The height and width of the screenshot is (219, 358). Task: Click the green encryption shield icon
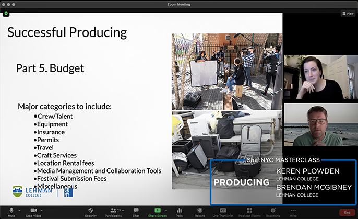point(6,14)
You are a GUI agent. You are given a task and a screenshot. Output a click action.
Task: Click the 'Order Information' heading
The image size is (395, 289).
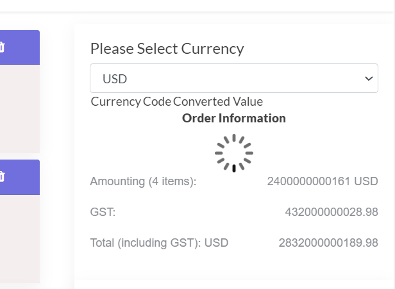click(234, 118)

########

Short exercise: Rewrite the records above, swapping "screenshot" for "screen capture" wherever it appears and changing nothing else. Omit the pictures from your answer.

Worked answer:
The height and width of the screen capture is (219, 358). Task: Click the green encryption shield icon
point(6,14)
You are a GUI agent. You are given a task and a screen capture. Output a click action.
Task: Click the 'Order Information' heading
The image size is (395, 289).
click(234, 118)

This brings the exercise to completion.